How hard will it be to get business financing in 2010?

As we move through the 2009 part of the recession into 2010, I continually get asked what do we have to look forward to in 2010 with respect to being able to secure business financing in the market place.

Here’s my current take on the situation.

As the economy improves, so will the availability of capital as lenders will start to open up the purse strings and feel better about the overall risk in the market place.

So all in all, availability of capital is likely to be higher in 2010 than in 2009 for the active lenders.

But despite what appears to be an overall improving condition, there are still some things to be concerned about from a business financing point of view.

First, there will be significantly less lenders in the market place in a number of categories. The recession will see hundreds of North American banks and lenders and perhaps thousands of international lenders close their doors. With the pull back in lending funds and the increase in default accounts, many small lenders have not and will not survive the current recession.

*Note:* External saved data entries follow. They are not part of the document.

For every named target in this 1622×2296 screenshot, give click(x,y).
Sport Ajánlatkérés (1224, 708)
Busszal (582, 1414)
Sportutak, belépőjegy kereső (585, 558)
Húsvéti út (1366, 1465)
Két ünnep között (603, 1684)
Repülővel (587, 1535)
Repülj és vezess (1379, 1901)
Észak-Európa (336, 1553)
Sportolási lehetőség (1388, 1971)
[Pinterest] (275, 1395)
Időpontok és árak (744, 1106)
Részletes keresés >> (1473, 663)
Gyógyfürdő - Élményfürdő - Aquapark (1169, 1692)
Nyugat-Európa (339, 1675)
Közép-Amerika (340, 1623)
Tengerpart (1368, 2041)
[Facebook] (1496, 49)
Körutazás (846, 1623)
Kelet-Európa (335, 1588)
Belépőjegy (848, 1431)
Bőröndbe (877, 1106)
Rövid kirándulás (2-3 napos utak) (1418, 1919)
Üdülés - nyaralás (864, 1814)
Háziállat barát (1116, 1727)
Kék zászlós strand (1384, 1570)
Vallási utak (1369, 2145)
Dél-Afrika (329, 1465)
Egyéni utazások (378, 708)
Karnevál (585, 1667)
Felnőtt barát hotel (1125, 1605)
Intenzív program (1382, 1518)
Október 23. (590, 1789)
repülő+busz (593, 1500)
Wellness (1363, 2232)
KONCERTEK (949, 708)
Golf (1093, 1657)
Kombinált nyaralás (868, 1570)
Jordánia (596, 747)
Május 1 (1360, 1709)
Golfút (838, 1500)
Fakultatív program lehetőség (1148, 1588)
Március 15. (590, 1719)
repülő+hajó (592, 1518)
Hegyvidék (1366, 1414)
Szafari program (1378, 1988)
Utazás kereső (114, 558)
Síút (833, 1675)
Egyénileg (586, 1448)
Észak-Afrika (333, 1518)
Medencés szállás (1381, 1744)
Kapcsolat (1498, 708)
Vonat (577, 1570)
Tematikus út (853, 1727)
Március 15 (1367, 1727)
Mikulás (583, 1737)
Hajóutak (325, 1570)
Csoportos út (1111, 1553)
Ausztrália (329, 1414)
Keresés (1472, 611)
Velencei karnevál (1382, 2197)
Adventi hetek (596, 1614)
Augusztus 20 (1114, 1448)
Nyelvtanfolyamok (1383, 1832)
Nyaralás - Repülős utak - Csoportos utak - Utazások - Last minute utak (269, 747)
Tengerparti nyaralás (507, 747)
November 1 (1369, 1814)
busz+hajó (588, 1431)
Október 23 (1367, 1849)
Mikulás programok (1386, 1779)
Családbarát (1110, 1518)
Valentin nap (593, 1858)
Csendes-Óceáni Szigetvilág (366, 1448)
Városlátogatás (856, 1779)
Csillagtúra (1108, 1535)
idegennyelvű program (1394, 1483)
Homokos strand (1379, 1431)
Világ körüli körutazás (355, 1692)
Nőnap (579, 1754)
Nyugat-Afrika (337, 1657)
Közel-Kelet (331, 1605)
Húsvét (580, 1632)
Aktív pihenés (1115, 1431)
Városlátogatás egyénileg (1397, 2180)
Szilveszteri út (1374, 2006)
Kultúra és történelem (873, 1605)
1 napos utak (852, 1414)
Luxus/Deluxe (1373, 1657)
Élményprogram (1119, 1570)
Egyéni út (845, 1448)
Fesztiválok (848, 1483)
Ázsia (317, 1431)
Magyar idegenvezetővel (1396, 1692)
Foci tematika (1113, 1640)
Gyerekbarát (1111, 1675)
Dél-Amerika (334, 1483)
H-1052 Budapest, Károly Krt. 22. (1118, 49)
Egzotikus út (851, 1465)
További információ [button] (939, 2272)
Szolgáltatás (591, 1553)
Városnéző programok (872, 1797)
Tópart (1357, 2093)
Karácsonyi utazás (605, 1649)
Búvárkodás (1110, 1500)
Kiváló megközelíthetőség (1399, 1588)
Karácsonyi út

Second, major banks have held on to their higher risk accounts for the most part, charging them more interest in fees, but not realizing against the covenants that currently aren’t being met by hundreds if not thousands of businesses.

In previous recessions, the majors were quicker to clean house and get rid of higher risk accounts. But this time around, facing the deepest recession since WWII, major banks seem to have focused on maintaining their portfolio to generate earnings as new loans have been few and far between.

So, with the recession turning around, and new borrowings likely to increase, we are also likely to see the big banks return to past practices and start to get rid of their “special loan” accounts over the next 6 to 9 months. Hopefully this doesn’t happen, but if it does, continue to closely manage your cash flow, because the ripple effect caused by a large number of businesses being thrown into a collection and recovery process could be massive and far reaching.

It doesn’t take many dominoes to fall in a supply chain before everyone in a particular channel gets impacted one way or another by slower payments, reduced credit, and canceled or incomplete projects.

The economists may be saying that the worst is over. That may be true, but to be safe, keep a look out for the potential for a few large waves to crash through the market over the next year.

Hopefully no one will be hit by a cash flow Tsunami.